Stored data entries –
━━━
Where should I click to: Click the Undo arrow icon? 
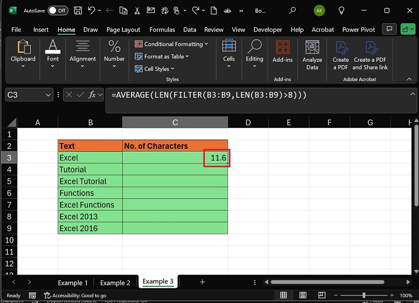click(92, 10)
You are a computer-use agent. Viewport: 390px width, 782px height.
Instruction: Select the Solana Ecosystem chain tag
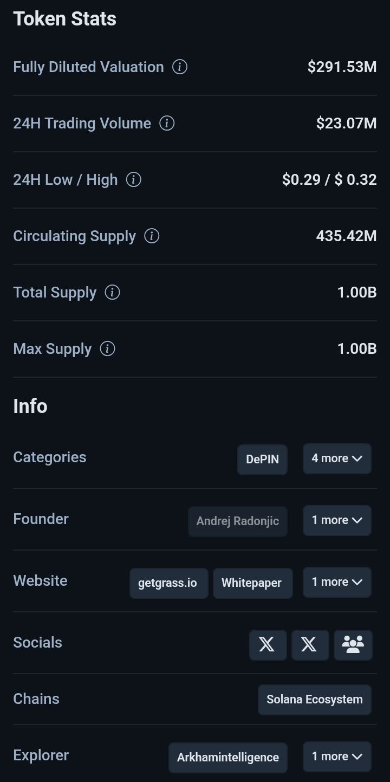point(314,700)

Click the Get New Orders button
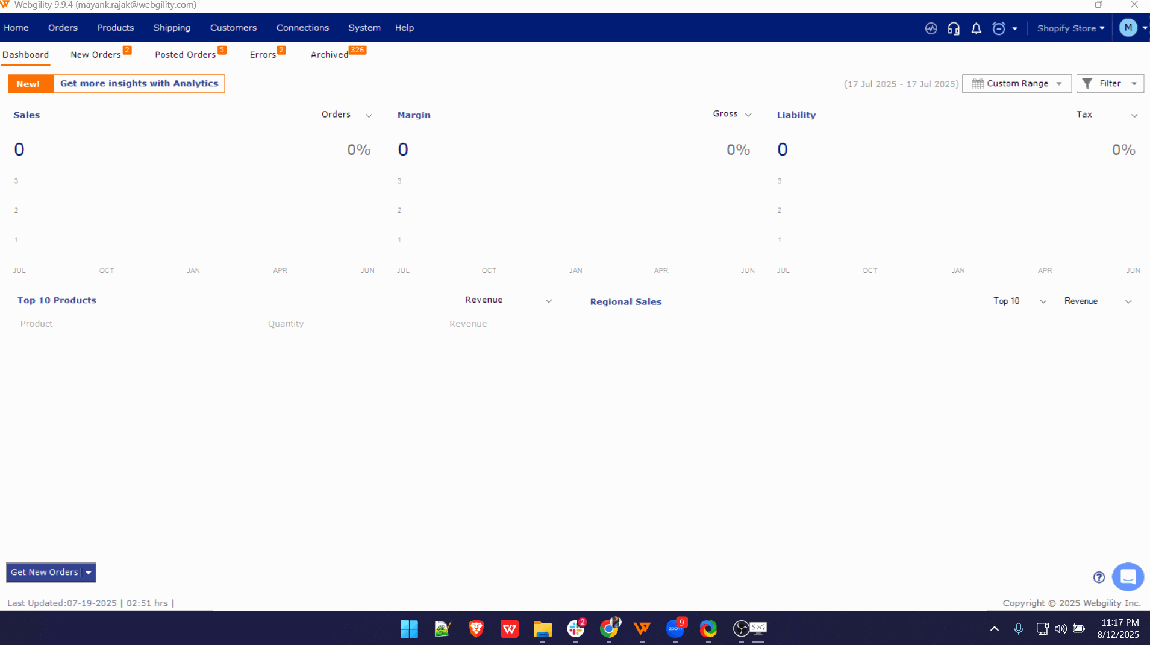click(45, 573)
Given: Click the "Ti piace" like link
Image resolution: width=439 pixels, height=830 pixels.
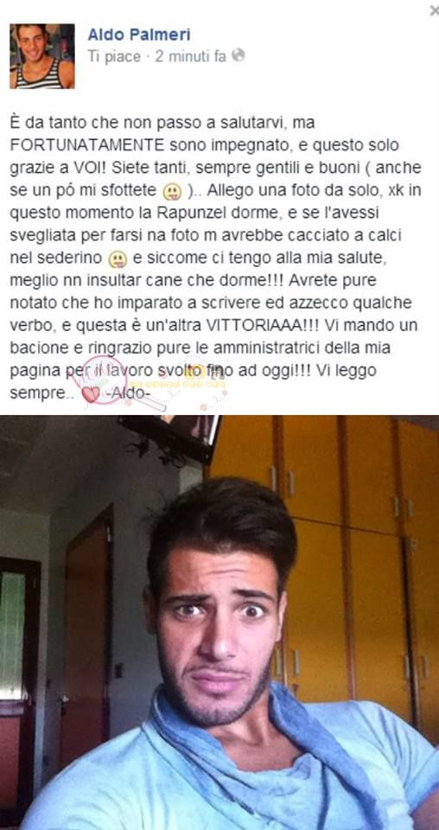Looking at the screenshot, I should coord(114,56).
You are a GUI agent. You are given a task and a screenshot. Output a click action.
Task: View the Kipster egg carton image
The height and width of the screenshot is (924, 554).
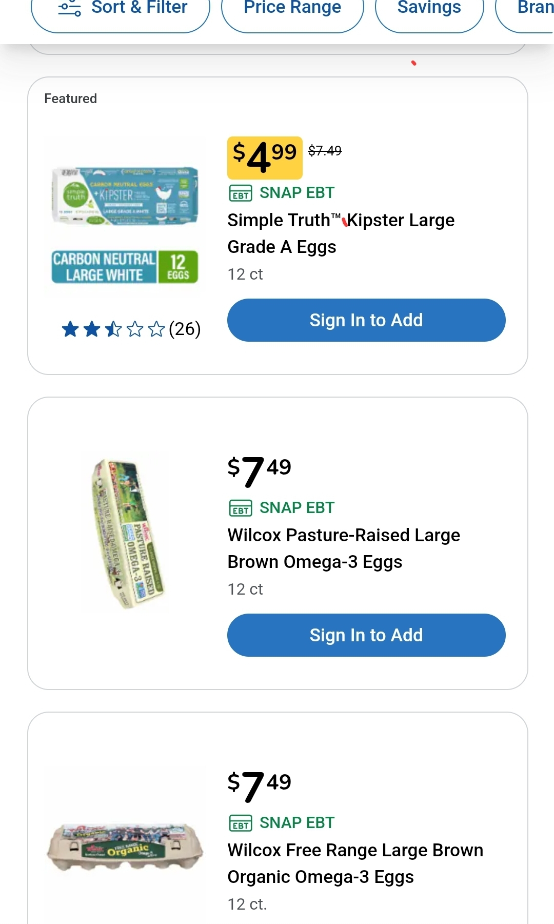pyautogui.click(x=125, y=196)
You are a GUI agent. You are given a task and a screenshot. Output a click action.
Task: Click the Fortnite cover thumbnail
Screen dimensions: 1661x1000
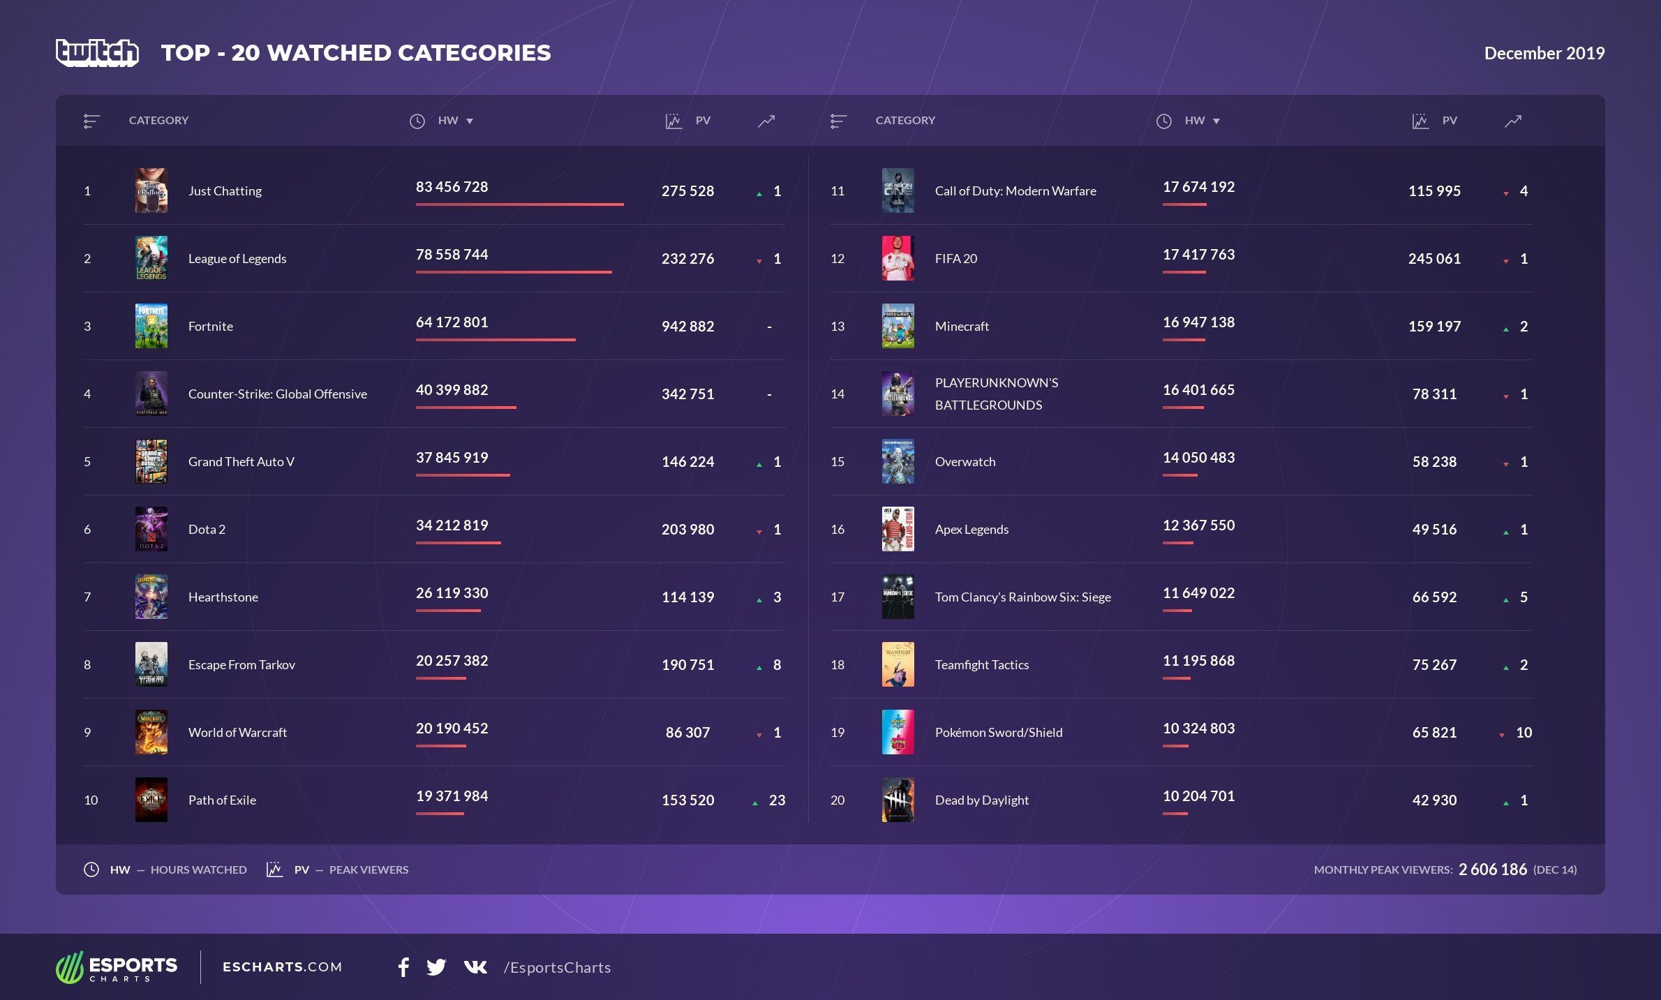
━━━
Can you copy every line of the data above word for word, leaving out the pictures?

FULL RESPONSE –
Where should I click to: Click the Undo arrow icon? 
click(92, 10)
You are a computer-use agent. Viewport: 390px width, 782px height.
Instruction: Select the Solana Ecosystem chain tag
point(314,700)

Click the Get New Orders button
click(45, 573)
Given: Click the "Ti piace" like link
Image resolution: width=439 pixels, height=830 pixels.
Looking at the screenshot, I should coord(114,56).
You are a GUI agent. You are given a task and a screenshot. Output a click action.
Task: View the Kipster egg carton image
The height and width of the screenshot is (924, 554).
pyautogui.click(x=125, y=196)
You are a GUI agent. You are given a task and a screenshot. Output a click action.
Task: Click the Fortnite cover thumbnail
Screen dimensions: 1661x1000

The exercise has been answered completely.